Wednesday, August 10, 2011

Hawke & Johnson, C.N.M (1.3)

   “Hey, Johnson!” he called across the hallway to his partner.  Em Johnson appeared at Hawke’s doorway, carrying the juggling balls that he had been working with all week.
   “Yes?”  The thin, blonde mage’s wry smile said that even he was having a hard time keeping himself entertained.
   “Anything new?”
   “Well, I can do this now.”  The mage moved into the room and started juggling, showing off the spells he had been perfecting.  The balls changed color and number as he juggled, and he had as many as eight glowing orbs circling in his hands at a time.  “Watch, this is new,” he said, and furrowed his brow in concentration.  Suddenly one of his items was a kitchen pot and another was a heavy knife.
   Hawke raised an eyebrow.  “Kitchen utensils?”

Go to next installment >>

4 comments:

Anonymous said...

not sure how much feedback you want, or if you want grammar related, or just overall concept... :) But I don't like this sentence. Haven't quite figured out why yet. "As he juggled the balls changed color and number, and he had as many as eight glowing orbs circling in his hands at a time. "

Sue London said...

Thanks! I love feedback and correction. This is like a giant beta read.

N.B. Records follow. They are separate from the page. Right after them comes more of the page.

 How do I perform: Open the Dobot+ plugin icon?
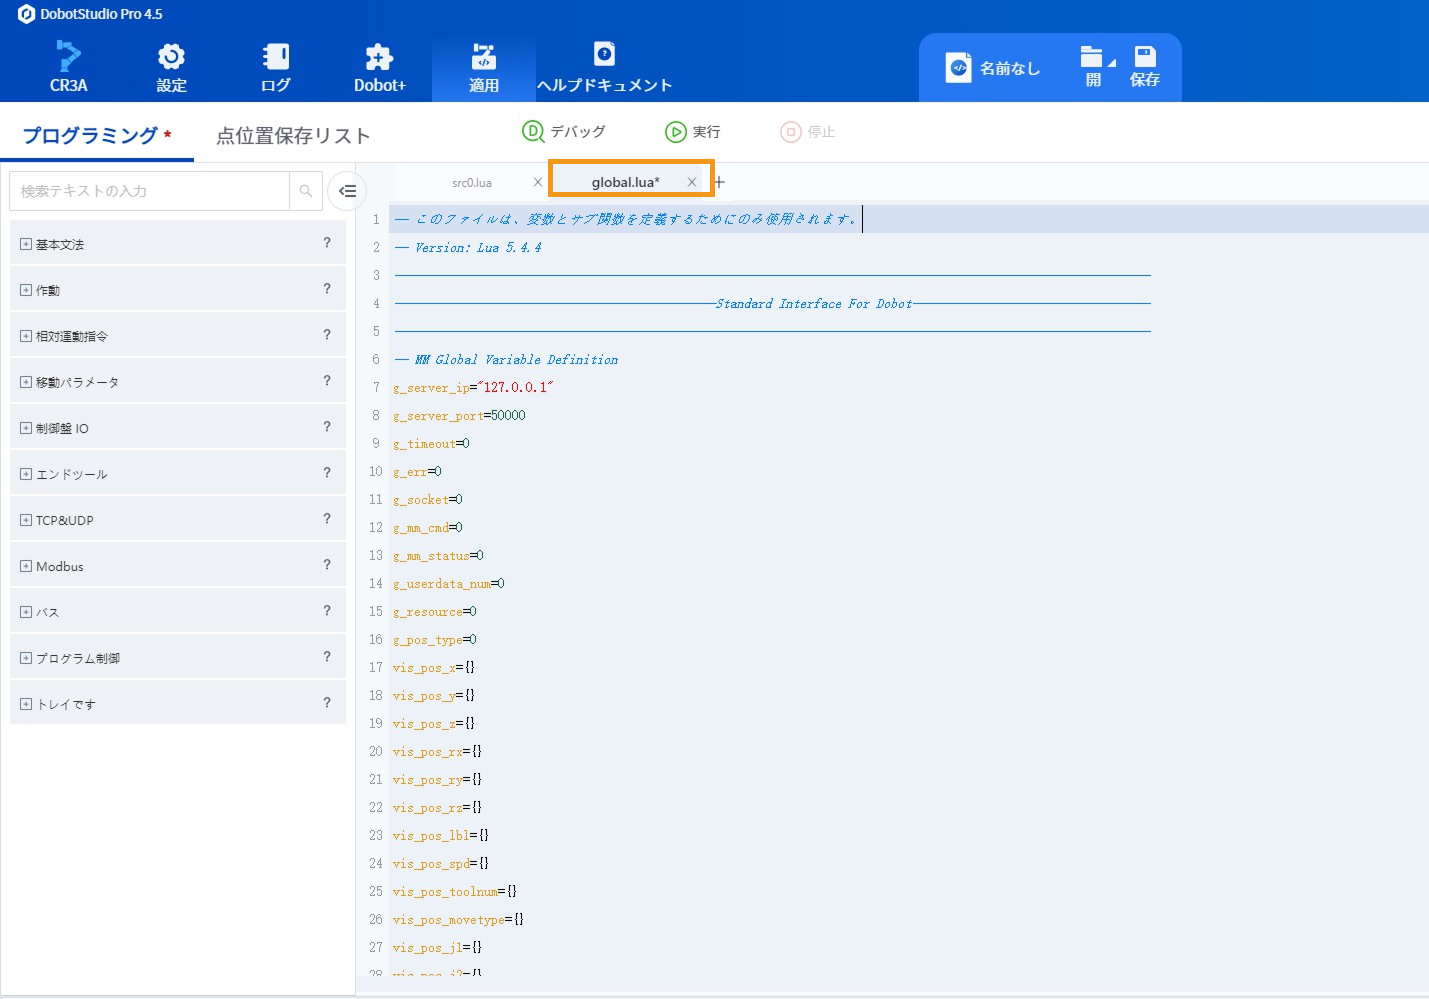(379, 56)
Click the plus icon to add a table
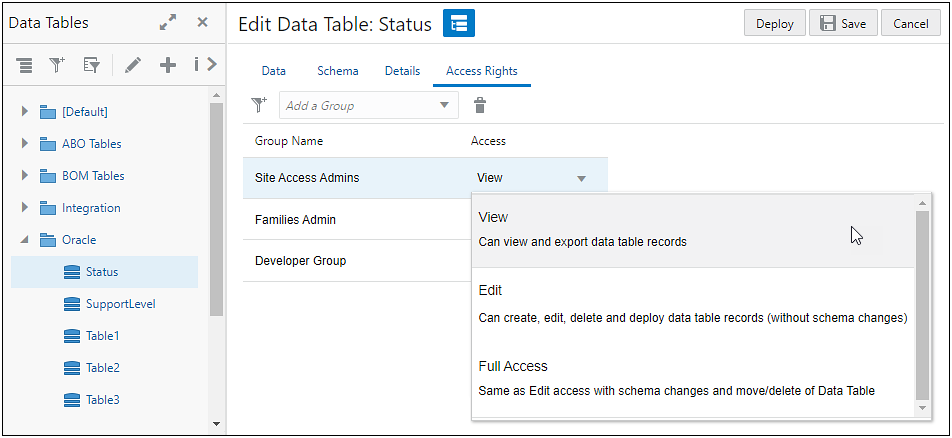Screen dimensions: 952x438 (168, 66)
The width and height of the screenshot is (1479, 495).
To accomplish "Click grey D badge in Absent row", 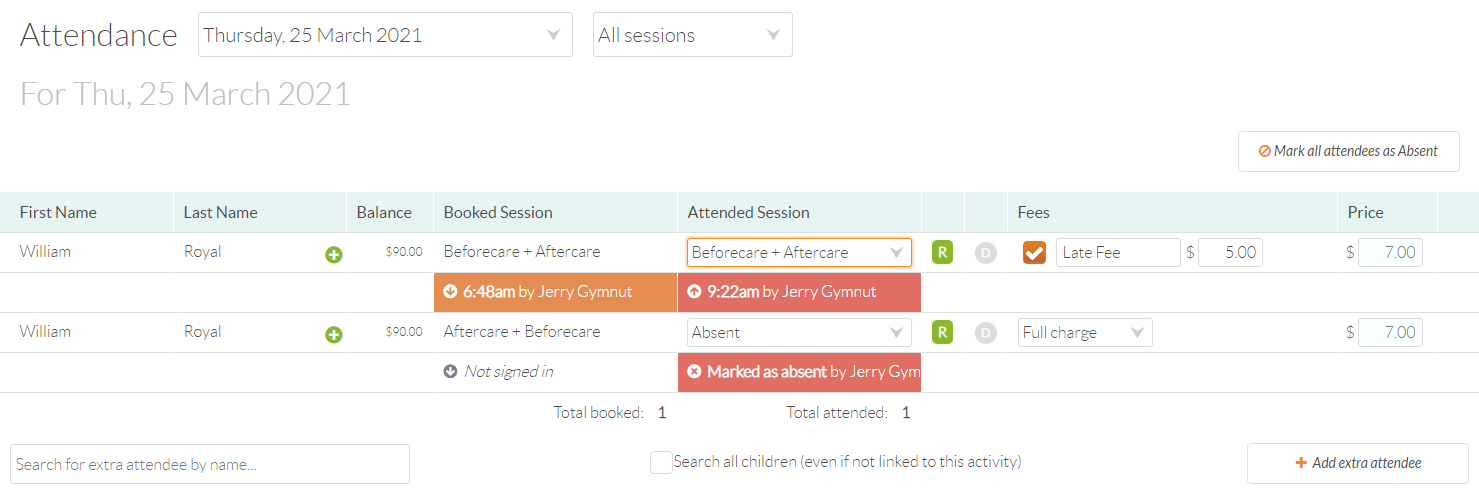I will (x=986, y=333).
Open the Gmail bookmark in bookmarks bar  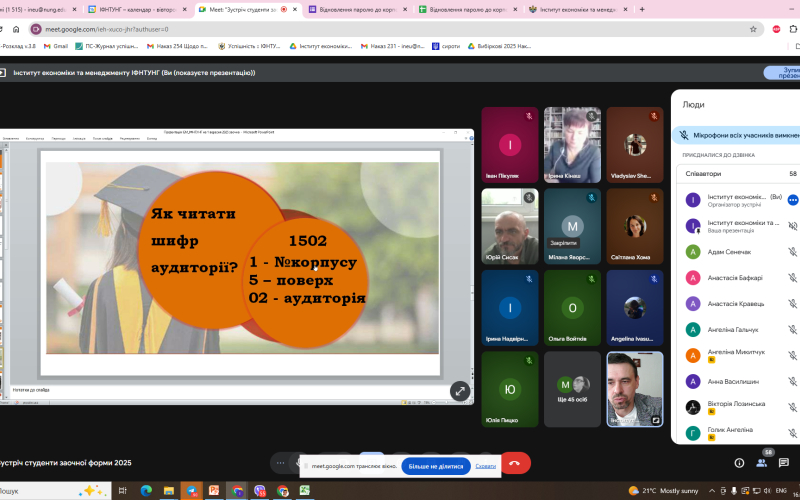56,46
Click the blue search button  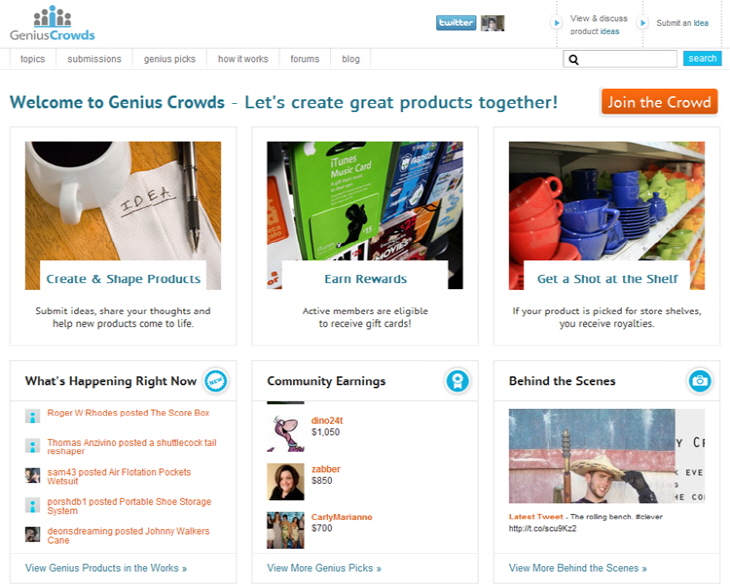[702, 58]
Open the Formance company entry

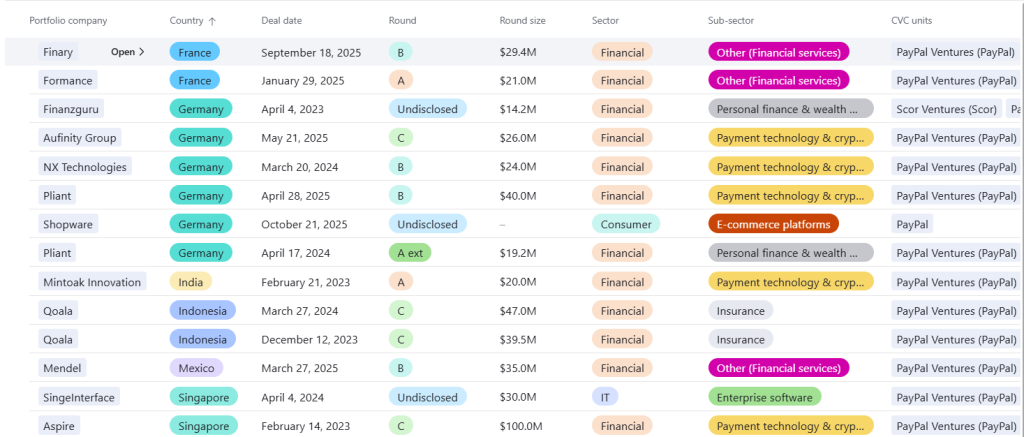tap(67, 81)
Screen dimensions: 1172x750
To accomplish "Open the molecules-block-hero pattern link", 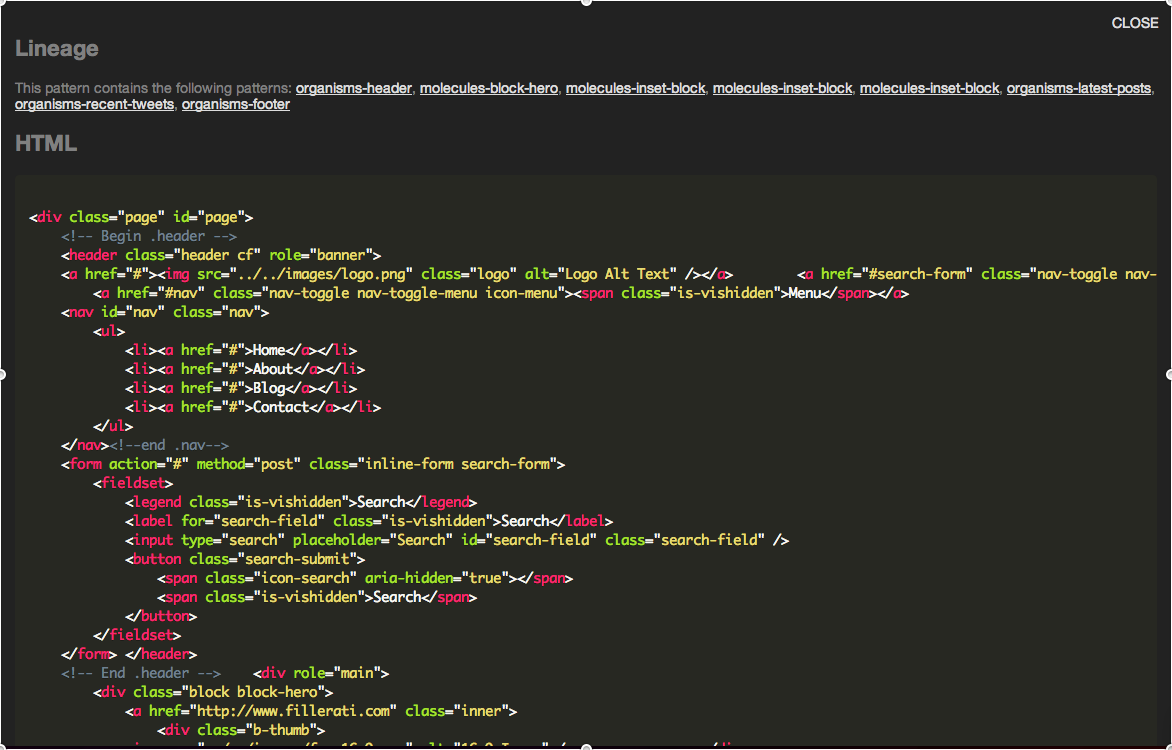I will pyautogui.click(x=489, y=88).
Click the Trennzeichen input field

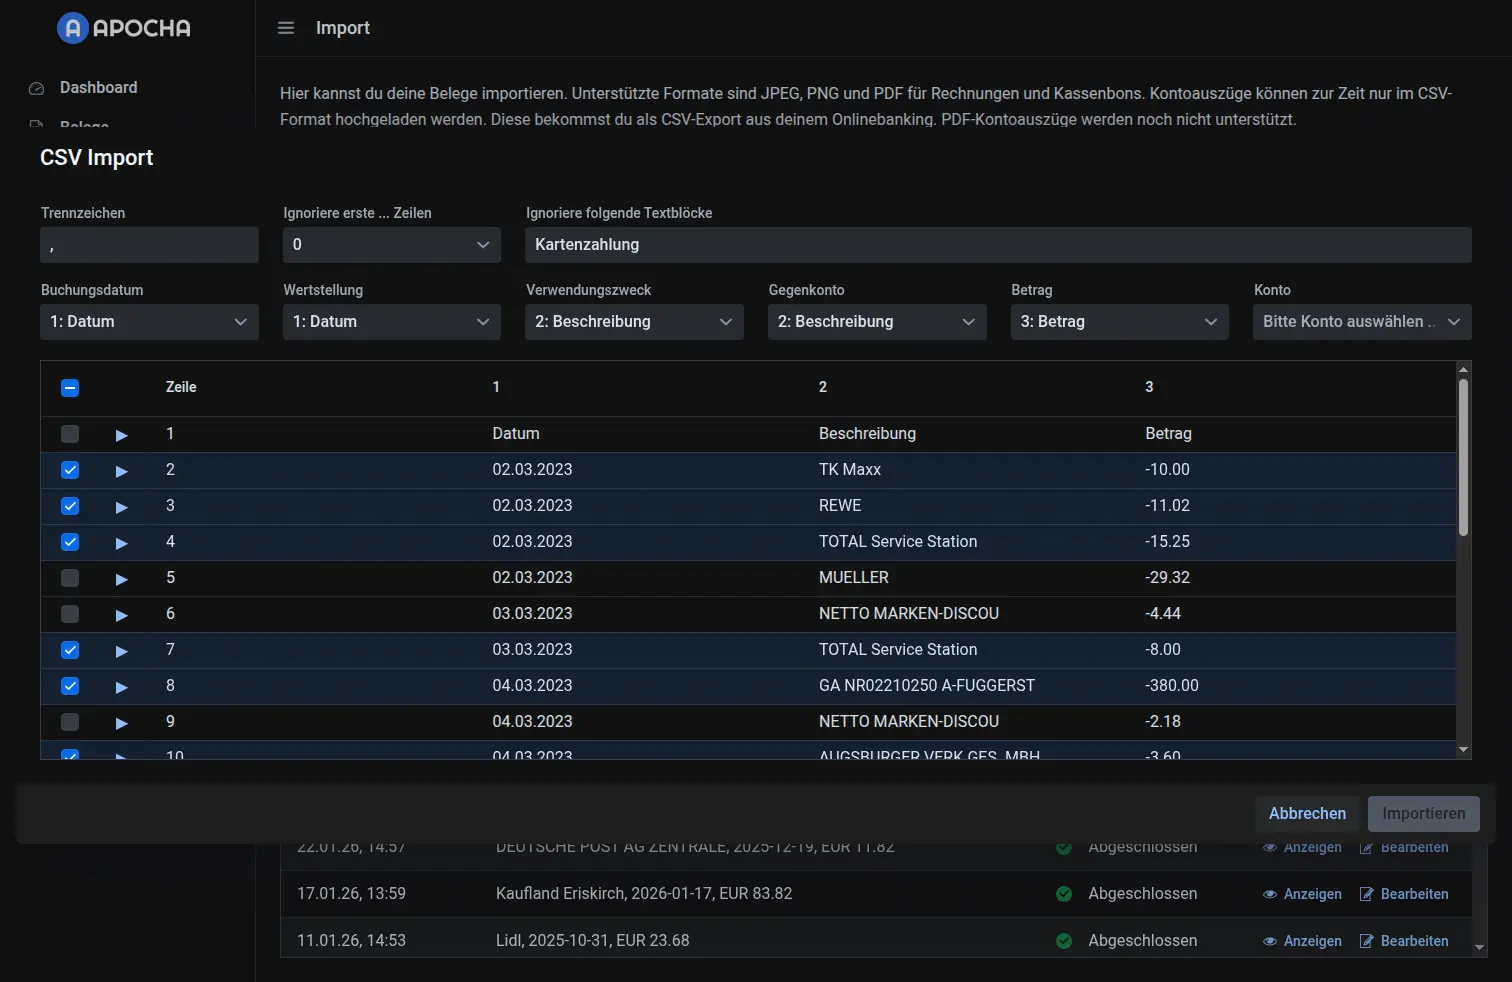tap(148, 244)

Does this help? "The balls changed color and number as he juggled, and he had as many as eight glowing orbs circling in his hands at a time. " I'll change it in the main text as well. It does keep one from tripping awkwardly through the sentence.

Anonymous said...

hmmm.. it's still a little awkward I think, I keep picturing numbers on each ball changing, not the total number of balls. Which, I admit, could just be me. This is a lot better than the other one, smoother. If you don't mind increasing the word count a bit, you could change it from telling the balls changed, to a brief paragraph that shows them changing. "While he juggled, the number of balls in the air changed with each fling of his wrist. At one point there were even eight flying through the air. All the while they flickered through the spectrum, from red to blue to yellow. With a final flourish Em snatched each glowing ball from the air, leaving only the three he started with." ---- I mean, you don't have to. I don't know how important juggling is. But I was always taught to show instead of tell whenever possible.

Sue London said...

Thanks! I don't want to steal your words, these guys are mages not thieves, so will contemplate your advice and come up with some better description. But it is pretty typical for my first draft to read like a screen play and then I have to go in and W-O-R-K at doing all the descriptive things. (Sadly, what you are reading is already after some work. You can tell because there isn't just dialog.)